Por lo pronto, en lo que no cabía la menor duda era en que en mi campo la vigilancia era de todo punto detestable. Si Silver y sus hombres fueran en aquel instante los que estuvieran cayendo sobre mis amigos, de seguro que ni uno solo vería levantarse la luz del nuevo día. Eso era lo que influía, pensé yo, el tener al Capitán herido; raciocinio que me hizo reprocharme una vez más el haberlos dejado en aquella situación peligrosa, con tan pocas personas hábiles para montar la guardia.
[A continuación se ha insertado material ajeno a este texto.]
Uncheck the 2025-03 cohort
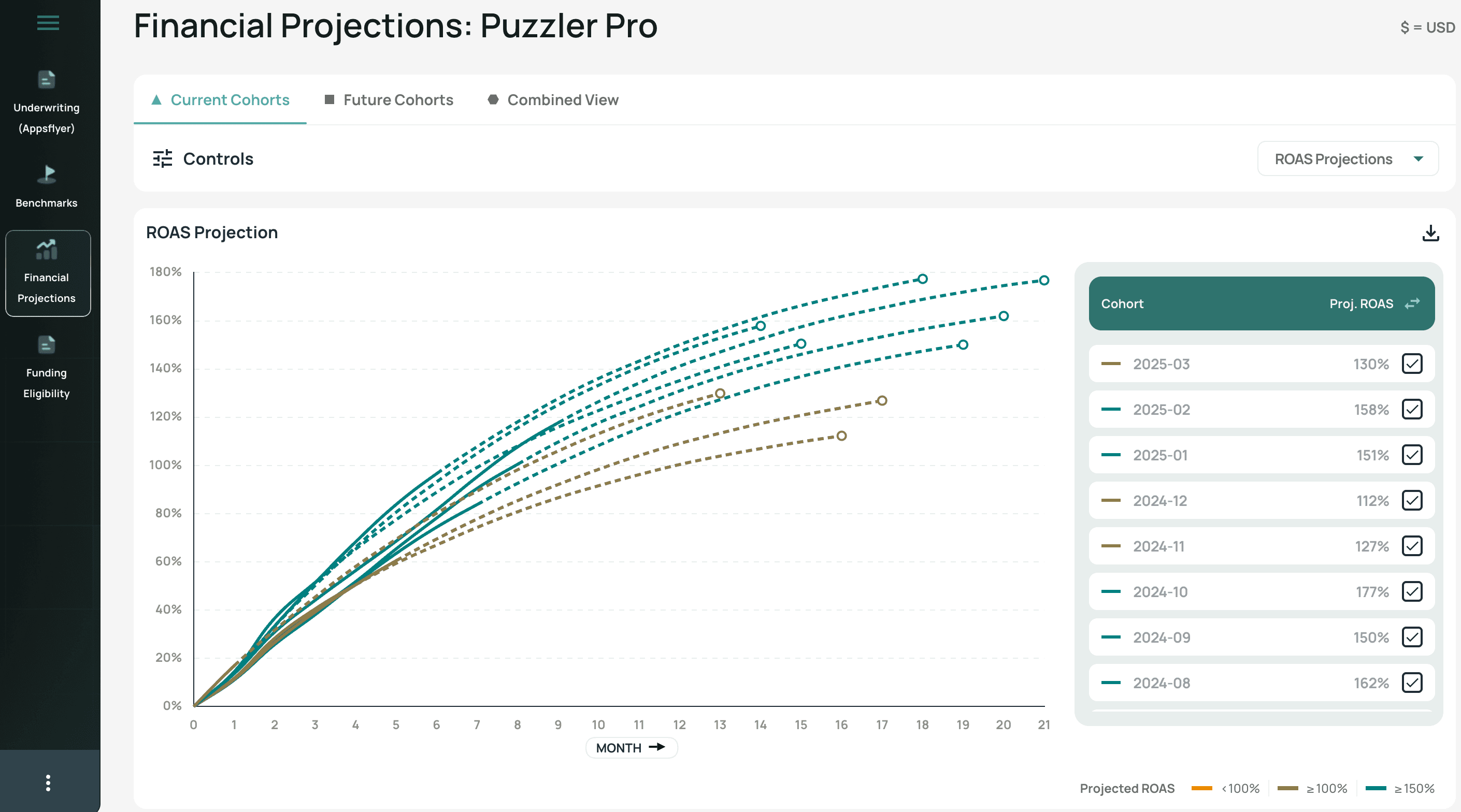 tap(1413, 364)
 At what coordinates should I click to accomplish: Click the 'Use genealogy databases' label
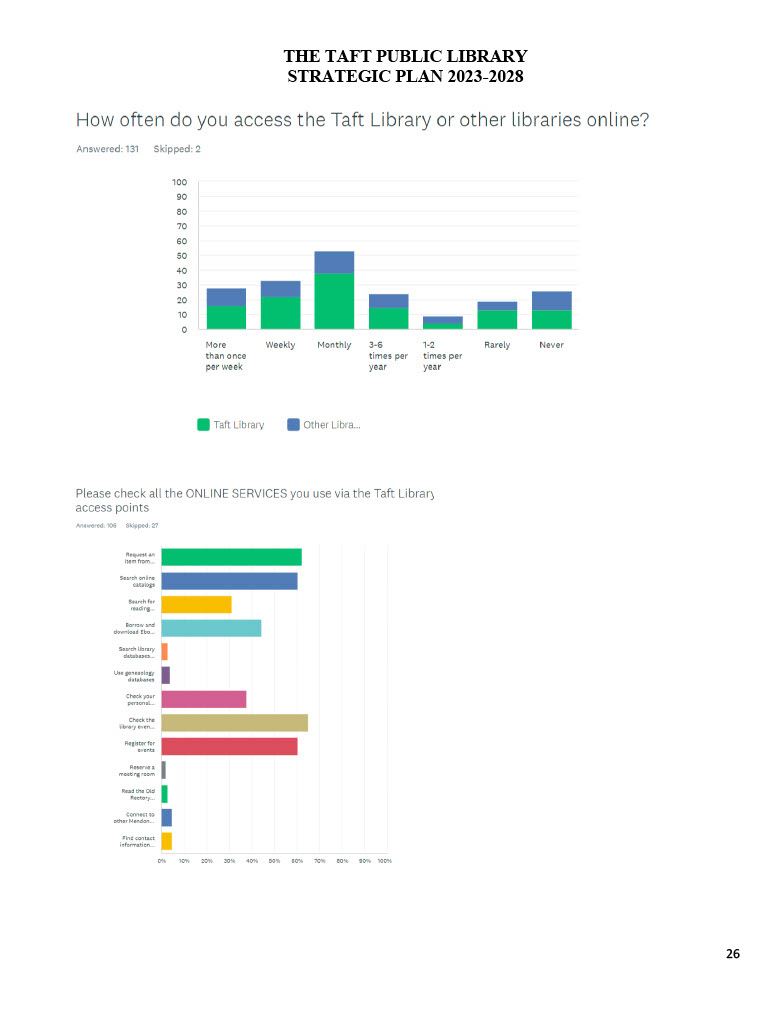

Á la sazón ya había llegado á la entrada y estaba allí, de pie. Todo era oscuridad adentro y mis ojos no podían distinguir nada en la densa tiniebla de aquel recinto. En cuanto á oir, ya se comprenderá que en aquel punto era, para mí, mucho más distinta y perceptible la música de los ronquidos. Á ella se añadía, aunque fuese del todo insignificante, un ruido ligero como de alas ó picoteo casi imperceptible.

Con las manos hacia adelante avancé resueltamente al interior. Mi intento fué acostarme en mi lugar de costumbre, y, añadí riendo para mis adentros, ¡cómo me voy á divertir viendo las caras que ponen mañana cuando me vayan viendo!

Mi pie tropezó con algo que cedía á mi paso: era la pierna de uno de aquellos descuidados dormilones que, á mi contacto, no hizo más que murmurar y volverse del otro lado; pero sin despertar.